Arbeloa Confirms Departure as Mourinho Awaits Return to Real Madrid
Alvaro Arbeloa walked into the press room at Valdebebas knowing the question was coming. It arrived quickly, bluntly. Would he be Real Madrid coach next season?
"Yes," he replied, when asked to confirm that he would not be on the bench beyond this campaign.
With that single word, Arbeloa put an official seal on what has been widely expected for weeks: his brief spell in charge of Los Blancos is about to end, with Jose Mourinho poised for a dramatic return to the Santiago Bernabeu.
Real Madrid host Athletic Bilbao on Saturday in their final La Liga game of a turbulent season, a campaign marked by change, uncertainty and constant noise around the dugout. It will be Arbeloa’s last match in charge. He knows it. The club knows it. The stands will feel it.
Florentino Perez turned to Arbeloa in January, asking the former defender to step up after Xabi Alonso’s departure. It was a move that spoke to the club’s instinct for continuity and its reliance on former players to steady the ship when the waves rise too high. Now the same president is set to hand the reins to Mourinho, the Portuguese veteran whose shadow has loomed over this transition period.
Arbeloa, though, will not be part of the new regime if Mourinho walks back through the Bernabeu doors.
"Mou has a fantastic technical team, he's got good people around him, if he comes to Madrid he will come with his team," Arbeloa said. "There's no chance that I would be with him. Then, my future... from Monday I'll think about that."
No drama. No bitterness. Just a clear line in the sand from a man who knows exactly where his chapter ends.
Arbeloa’s relationship with Real Madrid runs deeper than this short spell in the technical area. He wore the shirt between 2009 and 2016, part of a dressing room that lived through some of the club’s most intense modern battles. Later, he returned to work in the academy, learning the trade on the training pitches away from the spotlight.
"I hope it's a see you later... I've always considered this my home, I've belonged to Madrid for 20 years in various roles," he said, leaning into the emotion of the moment without quite letting it overwhelm him.
"It will be my last game this season as coach of Real Madrid, I don't know if it will be the last game of my life as coach of Real Madrid. We never know. I'll try and enjoy it and try to get the win."

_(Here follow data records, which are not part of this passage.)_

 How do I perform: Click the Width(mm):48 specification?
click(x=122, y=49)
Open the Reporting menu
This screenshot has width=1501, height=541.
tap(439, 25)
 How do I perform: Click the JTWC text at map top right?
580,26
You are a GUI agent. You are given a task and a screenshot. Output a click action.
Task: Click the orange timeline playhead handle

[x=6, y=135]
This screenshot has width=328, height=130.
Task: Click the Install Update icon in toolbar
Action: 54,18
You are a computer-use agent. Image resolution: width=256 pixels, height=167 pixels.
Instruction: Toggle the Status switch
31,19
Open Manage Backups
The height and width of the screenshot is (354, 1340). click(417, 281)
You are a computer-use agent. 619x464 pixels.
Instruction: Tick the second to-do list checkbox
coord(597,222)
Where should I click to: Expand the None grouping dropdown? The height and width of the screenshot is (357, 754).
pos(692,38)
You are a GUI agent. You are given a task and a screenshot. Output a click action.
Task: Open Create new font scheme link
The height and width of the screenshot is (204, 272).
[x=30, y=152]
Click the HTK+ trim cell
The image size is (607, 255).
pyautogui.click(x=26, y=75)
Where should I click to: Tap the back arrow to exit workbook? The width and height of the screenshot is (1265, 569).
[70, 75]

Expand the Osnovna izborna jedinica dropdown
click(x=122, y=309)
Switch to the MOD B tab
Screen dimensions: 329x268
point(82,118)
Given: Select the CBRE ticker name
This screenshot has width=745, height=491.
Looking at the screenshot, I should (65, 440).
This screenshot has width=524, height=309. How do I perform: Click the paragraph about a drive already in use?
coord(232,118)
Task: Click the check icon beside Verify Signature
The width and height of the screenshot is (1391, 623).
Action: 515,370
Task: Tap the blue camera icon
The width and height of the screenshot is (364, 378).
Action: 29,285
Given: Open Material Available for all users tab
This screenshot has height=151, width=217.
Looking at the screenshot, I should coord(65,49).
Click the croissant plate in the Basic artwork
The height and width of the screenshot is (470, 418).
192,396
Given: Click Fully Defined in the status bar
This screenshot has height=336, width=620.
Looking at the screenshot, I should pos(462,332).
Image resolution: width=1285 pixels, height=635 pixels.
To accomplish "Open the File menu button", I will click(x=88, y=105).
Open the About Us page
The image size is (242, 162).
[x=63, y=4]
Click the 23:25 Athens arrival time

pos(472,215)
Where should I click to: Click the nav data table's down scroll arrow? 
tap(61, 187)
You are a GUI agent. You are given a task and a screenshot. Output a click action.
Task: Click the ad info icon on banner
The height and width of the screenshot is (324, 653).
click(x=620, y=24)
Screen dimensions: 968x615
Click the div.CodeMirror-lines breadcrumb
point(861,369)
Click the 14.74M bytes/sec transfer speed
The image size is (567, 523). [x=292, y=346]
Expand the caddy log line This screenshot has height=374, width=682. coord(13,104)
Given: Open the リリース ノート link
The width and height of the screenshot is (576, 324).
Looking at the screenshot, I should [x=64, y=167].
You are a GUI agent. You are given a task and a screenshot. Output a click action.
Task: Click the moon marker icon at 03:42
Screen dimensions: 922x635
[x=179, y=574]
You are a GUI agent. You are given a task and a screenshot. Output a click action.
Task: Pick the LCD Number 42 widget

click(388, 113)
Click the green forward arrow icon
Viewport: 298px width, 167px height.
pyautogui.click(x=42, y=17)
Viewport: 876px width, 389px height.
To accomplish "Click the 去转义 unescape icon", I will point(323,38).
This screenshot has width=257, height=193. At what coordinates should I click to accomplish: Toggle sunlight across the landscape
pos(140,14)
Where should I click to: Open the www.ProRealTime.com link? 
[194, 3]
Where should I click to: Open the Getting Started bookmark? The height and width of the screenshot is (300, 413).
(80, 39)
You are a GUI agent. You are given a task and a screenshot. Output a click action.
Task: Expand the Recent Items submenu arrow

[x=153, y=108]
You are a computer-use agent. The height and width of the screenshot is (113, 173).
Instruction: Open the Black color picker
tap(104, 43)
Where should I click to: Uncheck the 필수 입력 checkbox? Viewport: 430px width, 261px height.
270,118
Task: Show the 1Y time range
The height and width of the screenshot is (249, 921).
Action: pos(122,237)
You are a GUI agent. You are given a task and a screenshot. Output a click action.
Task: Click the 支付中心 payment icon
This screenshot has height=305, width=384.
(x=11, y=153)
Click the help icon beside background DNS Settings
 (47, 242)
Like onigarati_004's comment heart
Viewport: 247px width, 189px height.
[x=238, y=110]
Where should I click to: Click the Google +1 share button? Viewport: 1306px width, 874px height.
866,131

That is where his focus lies now: one more match, one more team talk, one more walk from the tunnel to the touchline at the Bernabeu as the man in charge.
The backdrop is anything but quiet. Reports of Mourinho’s imminent appointment have dominated the conversation around the club, stirring memories of his first spell in Madrid — the titles, the tension, the siege mentality that defined an era. This time, he would arrive as the seasoned firefighter, charged with restoring order after a chaotic campaign.
Arbeloa stands at the hinge point between those two eras. A former Mourinho player, a loyal soldier during those combustible years, he now steps aside to make room for his old coach while choosing his own path away from the Portuguese’s staff.
On Saturday, the Bernabeu will say goodbye to a coach, but not to a stranger. Arbeloa leaves the bench as he once left the pitch: as a madridista who expects to cross paths with this club again.
Whether that “see you later” comes on the touchline or in another role is a question for another day. For now, his story as Real Madrid coach pauses where it always mattered most — under the lights, chasing a win, at home.